Here are some things you need to know:
What are the features of post-2020 global biodiversity! The 2011-2020 Aichi Plan failed to achieve its single biodiversity target. Over the past two years, scientists, experts and government officials at the 15th Conference of the Parties to the United Nations Convention on Biological Diversity have worked on the framework to be adopted in Kunming, China, which will set targets for how nature will be managed by 2030. While targets, such as the Paris Agreement, It is not binding on companies – it indicates the government’s ambition and priority of activities to combat the crisis of biodiversity loss.
Global history regents new framework
By connecting their strategy and operations to the framework, companies secure their future as they all depend on nature and the services of the ecosystem. For example, according to the Food and Agriculture Organization, more than three-quarters of the world’s food crops depend at least in part on pollination, and global crop production, which has an annual market value of between $235 billion and $577 billion yes, is at risk.
Prohibition of using public money to harm public interests. Governments around the world provide about $530 billion annually in public subsidies and market price support to farmers, but only 15% of these incentives support sustainable results, while most of the overfertilization with other negative effects can inspire. The goal of the framework is to commit 18 governments to redirect, rearrange, reform or remove at least $500 billion annually in various sectors from incentives harmful to biodiversity.
Relying on the nature and impact of business
Goal 15 of the framework calls on all companies to assess and report on their adoption and impacts on biodiversity, thereby halving their negative impacts by at least half. G7 finance ministers supported the launch of the Nature Related Financial Disclosure Task Force (TNFD), which launched a number of financial services and large investor firms to boost biodiversity reporting, modeled on the climate mandated by the TCFD. Which means that the cost of capital for any business that does not measure relative importance against nature will suffer greatly.
Goal 19 of the framework seeks to increase financial resources to at least $200 billion per year, with an increase of at least $10 billion for developing countries. According to the State of Finance for Nature report, a total investment in nature of $8.1 trillion is needed by 2050 to address the planet’s triple crisis of climate change, nature loss and land degradation. Nature-based solutions currently account for only 14% of personal finance. There is a need and ability to value natural capital in the same way we value financial, physical and human capital.
Global regents new framework
To strengthen market mechanisms to help combat climate change and nature loss, China recently launched its national carbon emissions trading scheme with $32 million in changing hands. Another example is HSBC’s launch of an asset management venture with the ambition to become the world’s largest natural capital asset manager. Unilever announced a €1 billion Nature and Climate Fund.
Significant innovation is needed from the business sector, and a consistent regulatory environment that supports the market mechanism with appropriate safeguards to protect and manage nature in a sustainable manner. The circle of positive ambition for government policies and entrepreneurship
The framework is a first draft and has scope to be more ambitious and create a truly transformative framework, including the adoption of a clear and ambitious global goal to prevent and reverse the loss of nature by 2030 and create a positive natural world. This global goal is advocated by many non-state actors and has been recognized by more than 88 heads of state in the Leaders for Nature Pledge.

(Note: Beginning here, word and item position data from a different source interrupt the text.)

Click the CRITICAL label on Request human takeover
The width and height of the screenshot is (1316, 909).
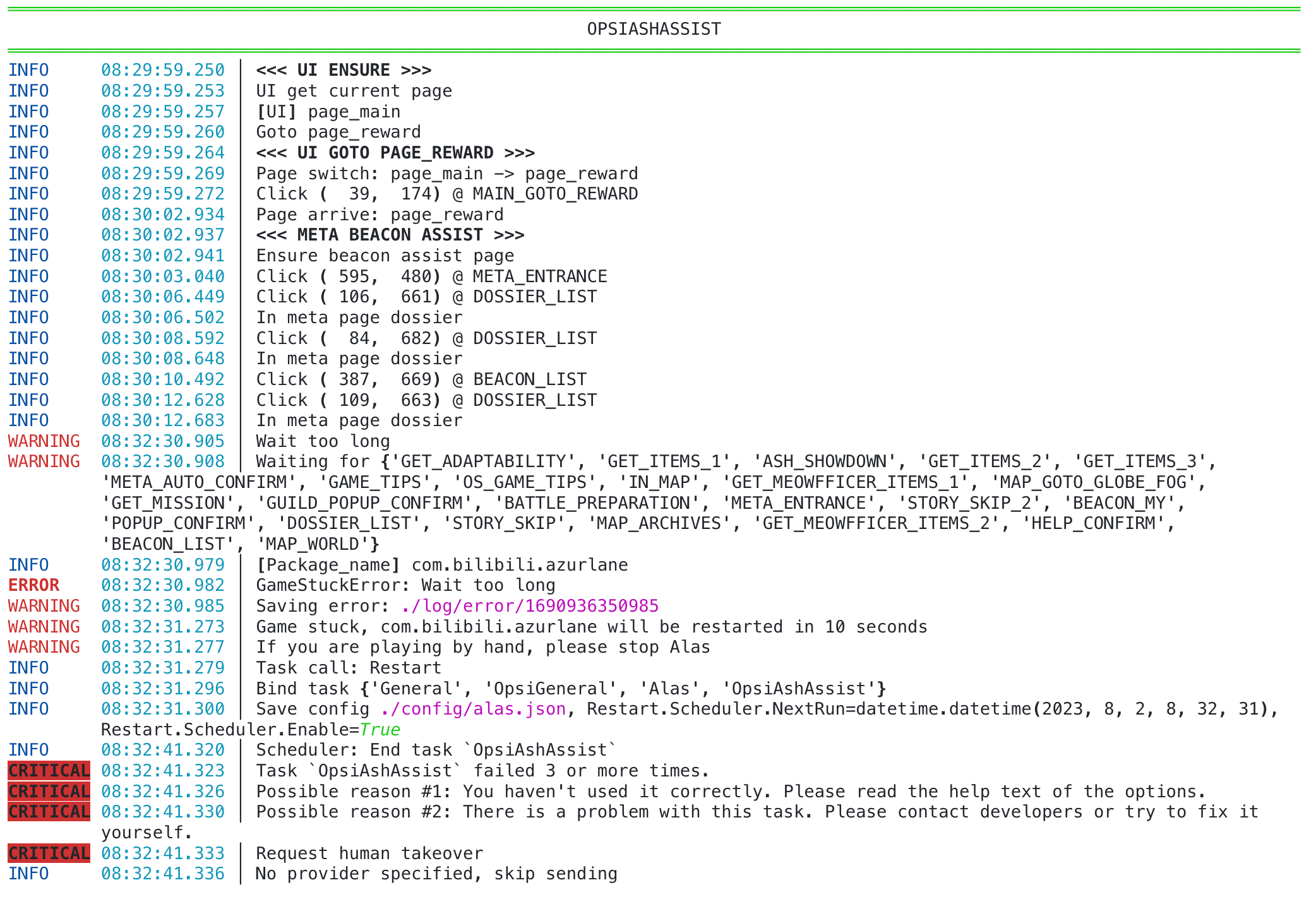48,853
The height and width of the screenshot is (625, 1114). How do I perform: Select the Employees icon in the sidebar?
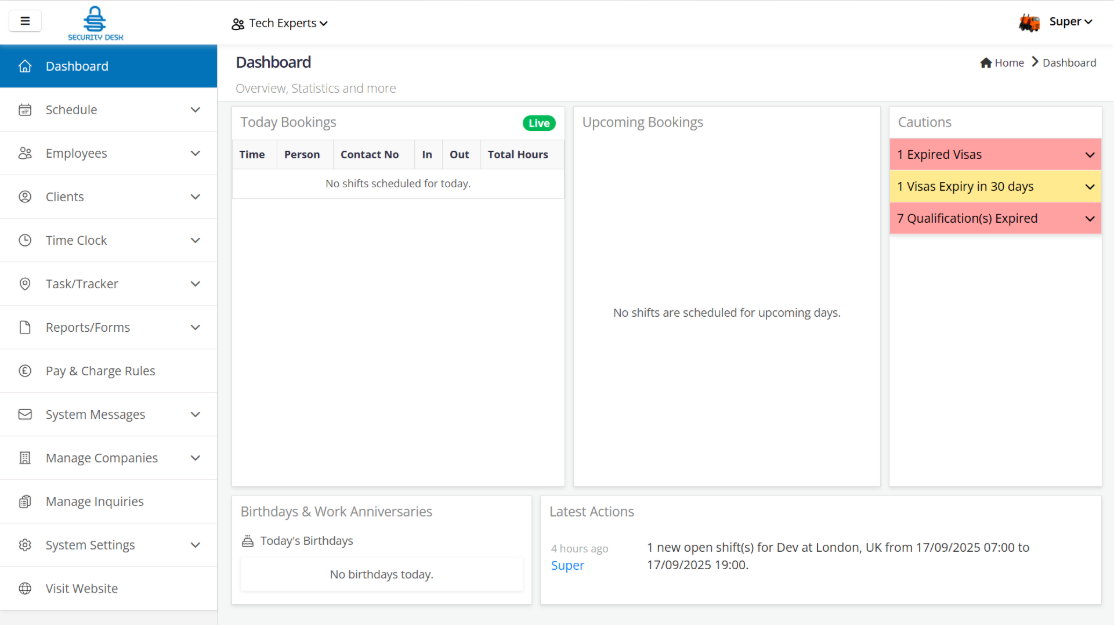(x=25, y=153)
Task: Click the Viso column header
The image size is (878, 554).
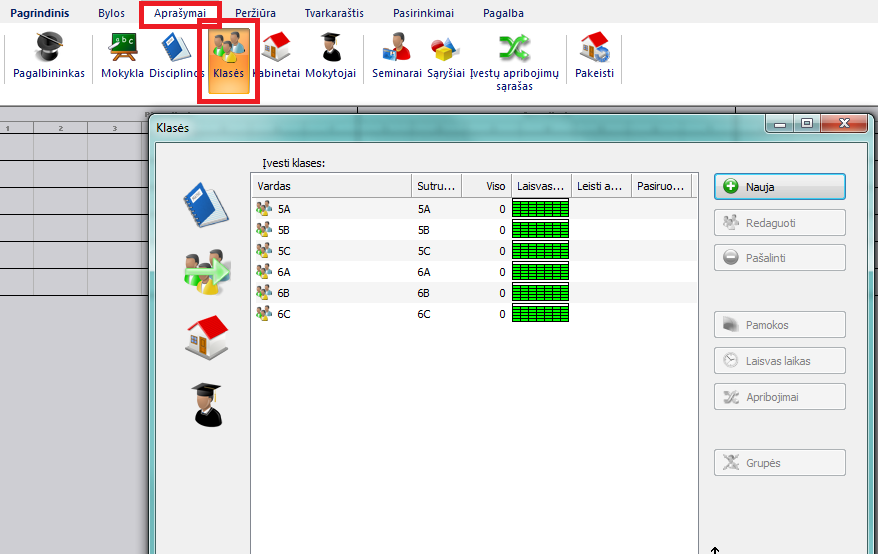Action: click(x=487, y=186)
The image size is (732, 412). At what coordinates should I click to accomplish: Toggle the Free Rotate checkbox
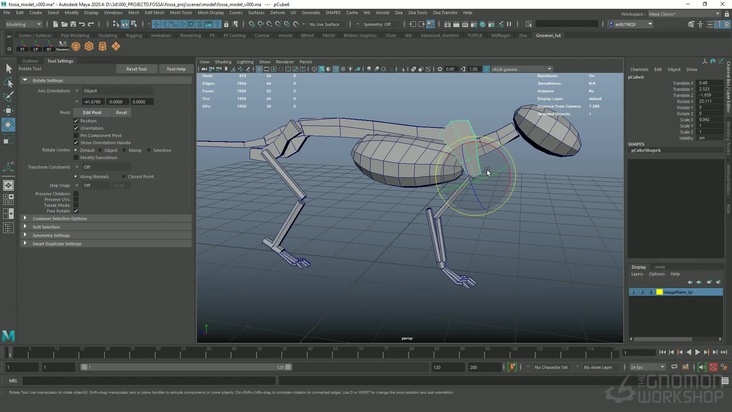tap(76, 211)
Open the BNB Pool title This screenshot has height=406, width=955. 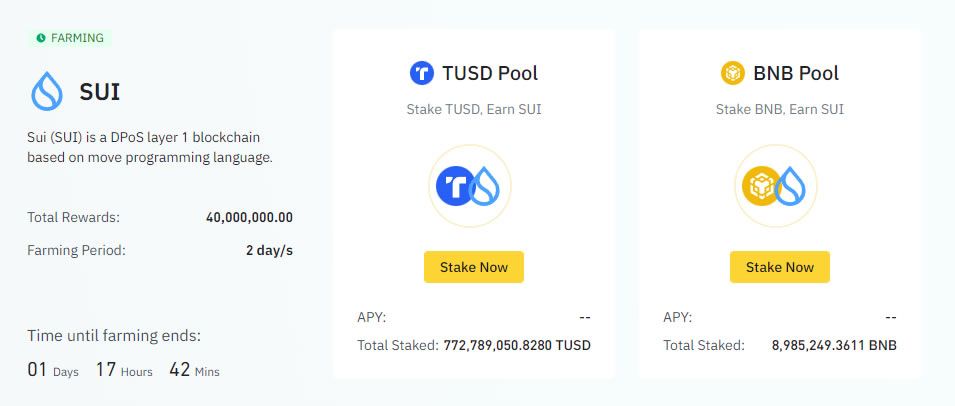(796, 73)
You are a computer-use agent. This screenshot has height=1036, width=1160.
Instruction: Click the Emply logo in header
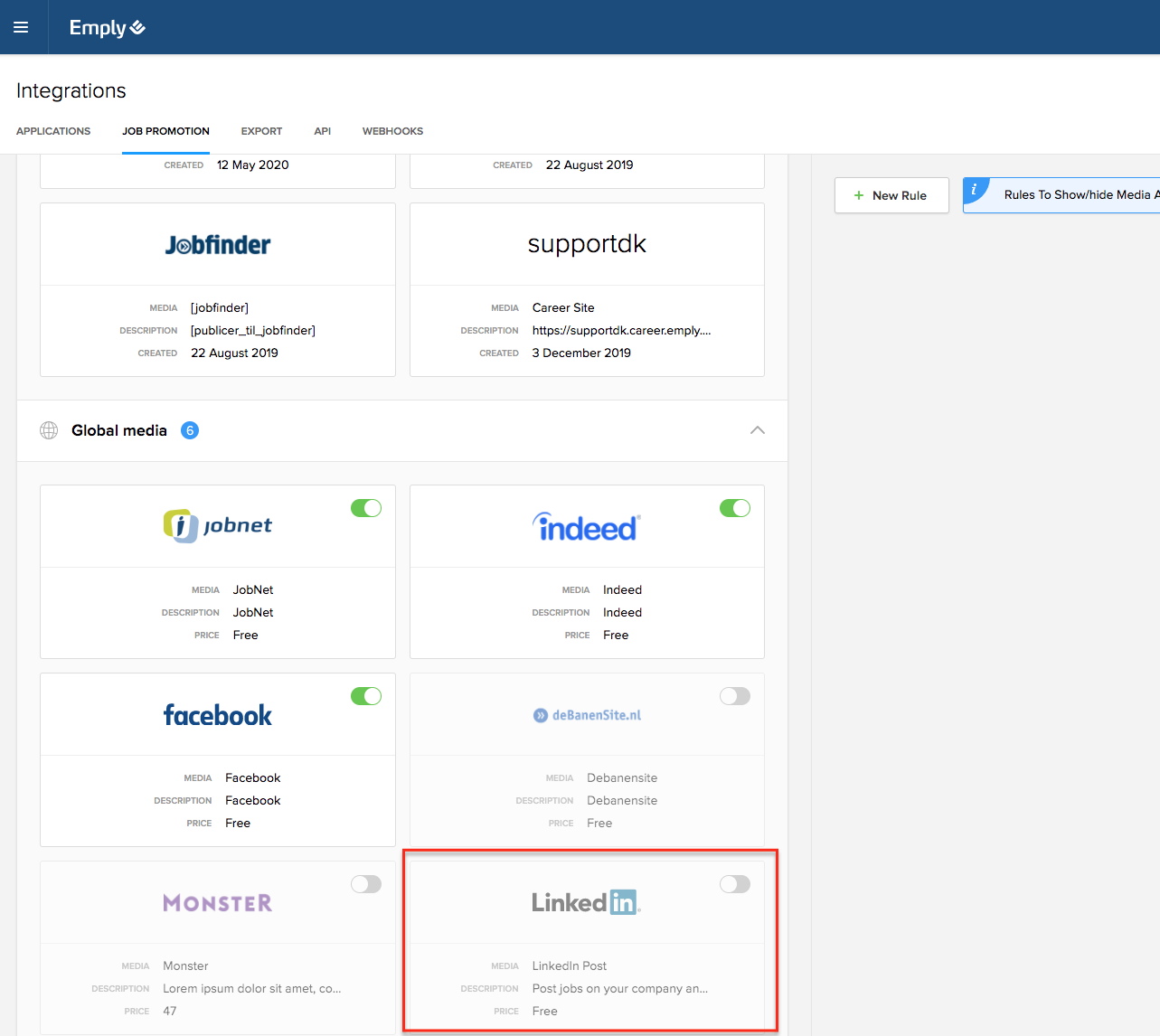[x=107, y=28]
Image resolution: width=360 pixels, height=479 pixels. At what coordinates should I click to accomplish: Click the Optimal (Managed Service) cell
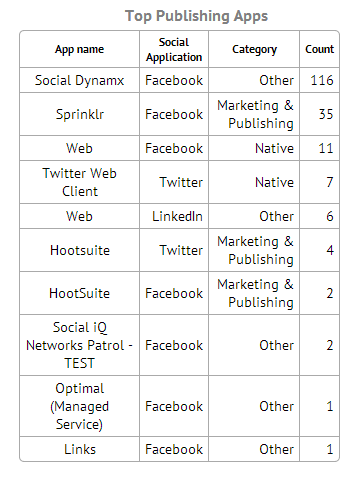(x=79, y=406)
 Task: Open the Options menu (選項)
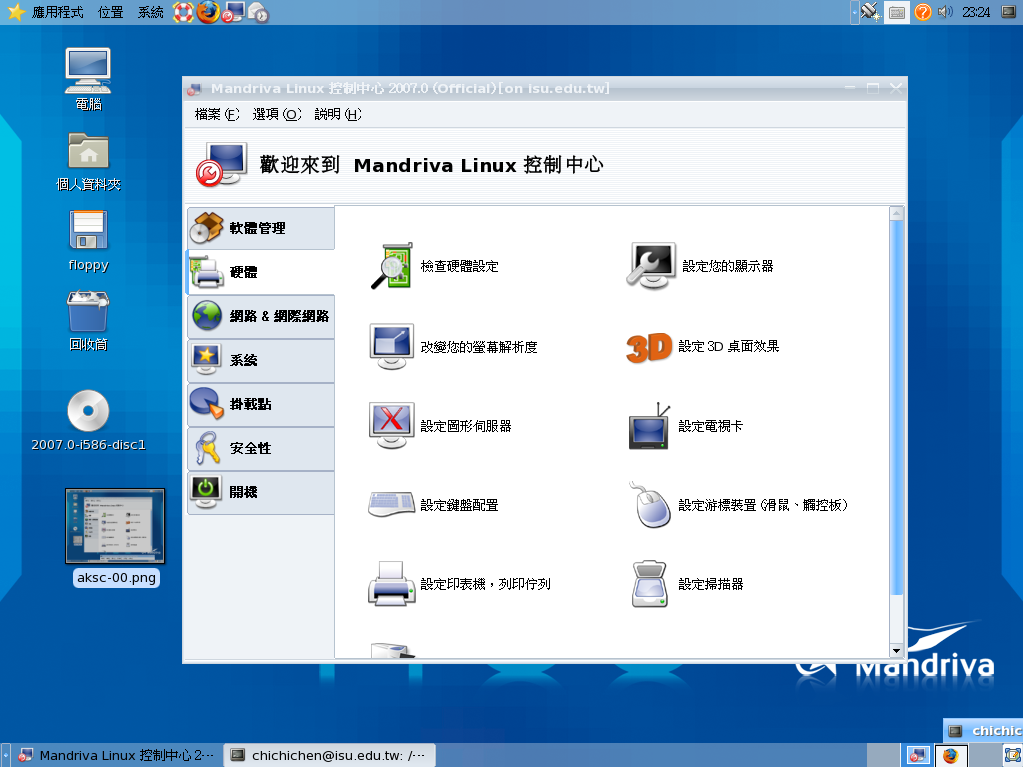point(276,115)
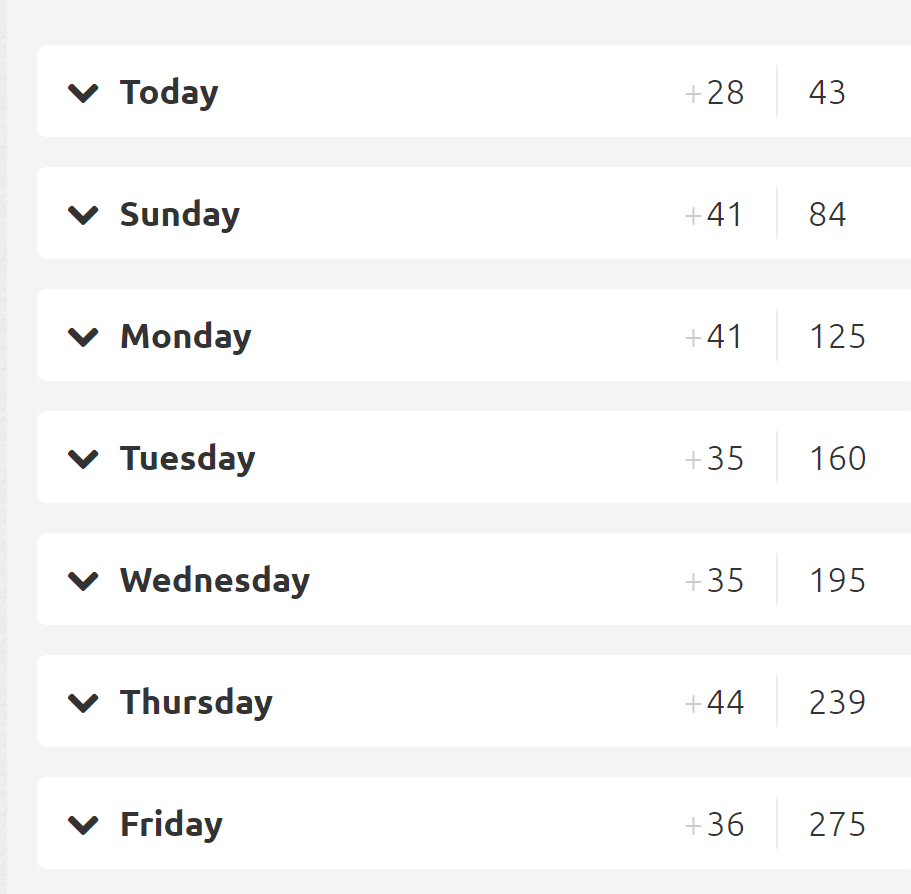Expand the Tuesday row chevron
This screenshot has width=911, height=894.
point(83,459)
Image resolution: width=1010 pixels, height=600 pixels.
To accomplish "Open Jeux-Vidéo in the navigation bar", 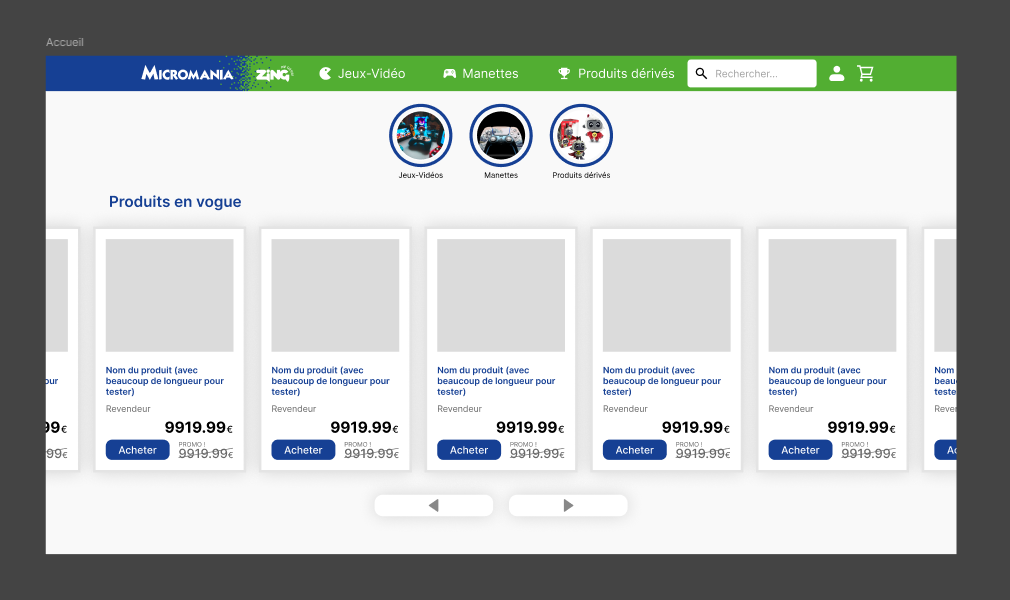I will [362, 74].
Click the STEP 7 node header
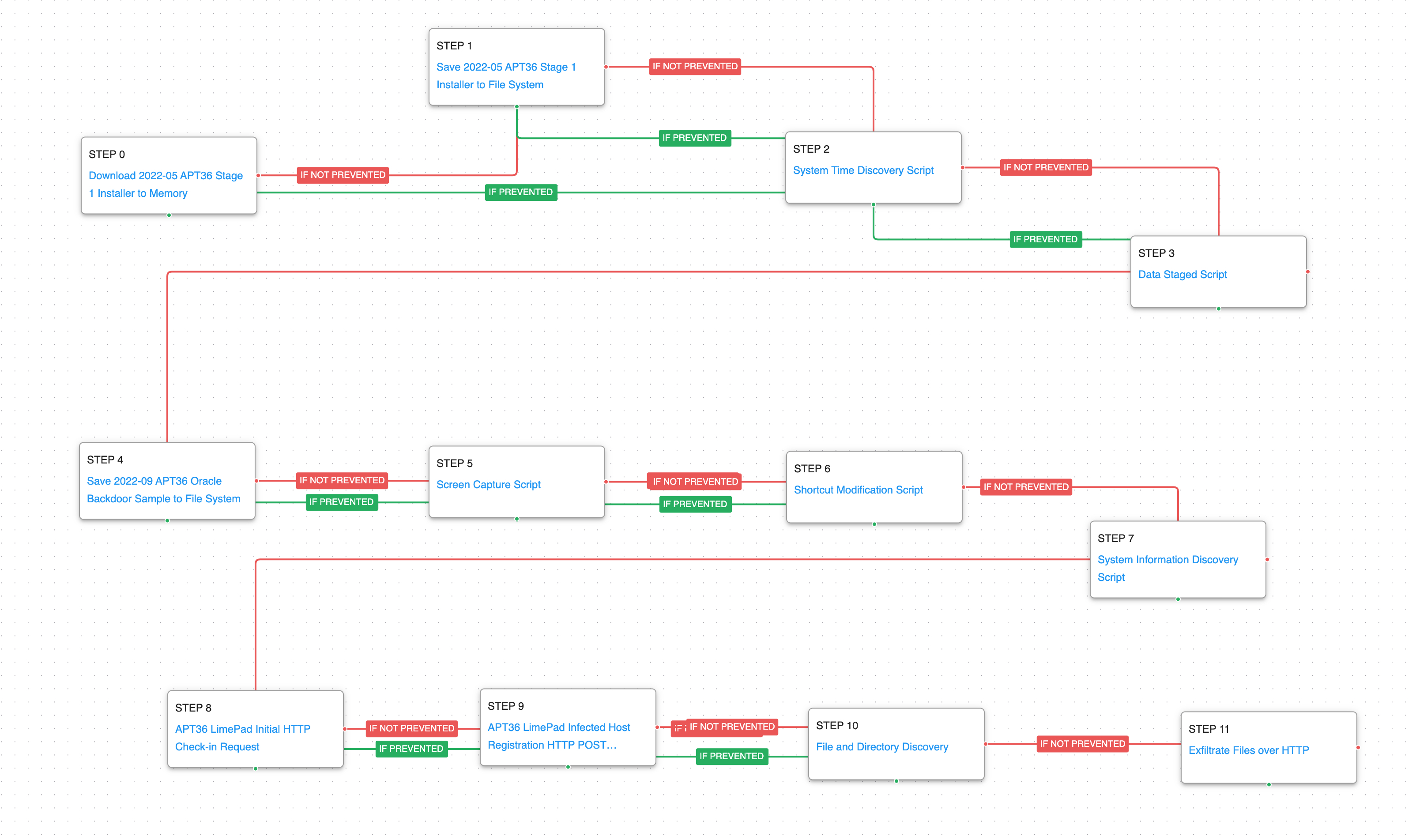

If adopted in the framework, it will send a strong signal to the business community that regulatory change is imminent and business as usual is no longer an option, thus encouraging a positive business model for nature and redirecting investment and business decisions – creating processes around the conservation, restoration and sustainable use of nature and natural resources.
Companies and civil society
The UN Secretariat of the Convention on Biological Diversity is now calling for contributions from companies and civil society organizations to ensure they have a cross-sectoral implementation plan and public-private resources. Business for Nature brings businesses from all regions and geography to entry in the first draft. More than 900 companies have signed the “Nature is All Business” call to action, prompting governments to pursue ambitious policies for a zero-zero, nature-positive economy.